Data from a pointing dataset
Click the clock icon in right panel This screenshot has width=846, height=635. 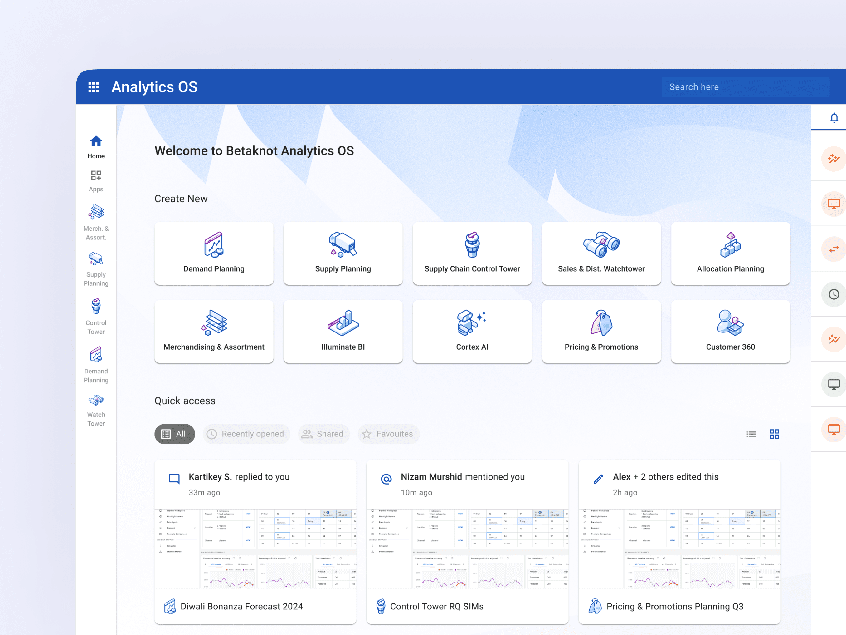(x=834, y=294)
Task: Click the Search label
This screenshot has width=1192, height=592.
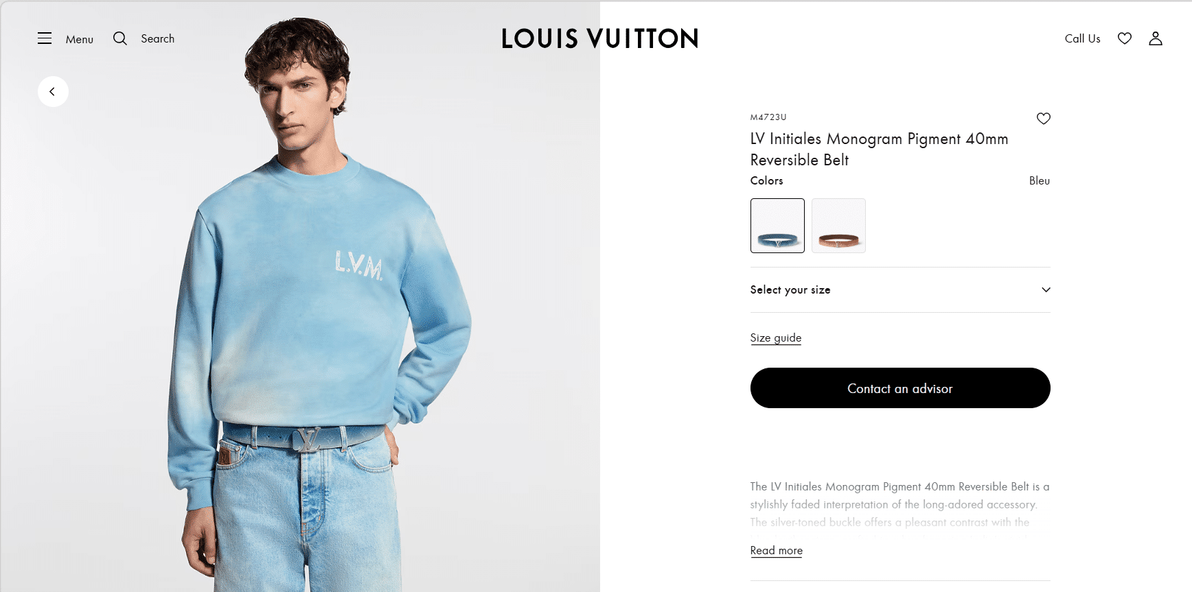Action: pos(158,38)
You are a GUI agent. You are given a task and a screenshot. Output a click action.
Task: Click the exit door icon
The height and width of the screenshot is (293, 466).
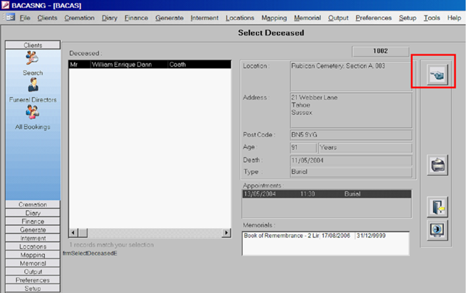pyautogui.click(x=437, y=207)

▶ [WHAT TO PRODUCE]: Copy out the portion of the data that starts with the line containing "Task: Click the Search label" and continues through the end of the data. Leave the pictures out of your copy.

▶ [COMPLETED TASK]:
Task: Click the Search label
This screenshot has width=1192, height=592.
Action: pos(158,38)
You are a GUI agent. You are given a task and a screenshot. Output a click action.
Task: Click the exit door icon
The height and width of the screenshot is (293, 466).
pyautogui.click(x=437, y=207)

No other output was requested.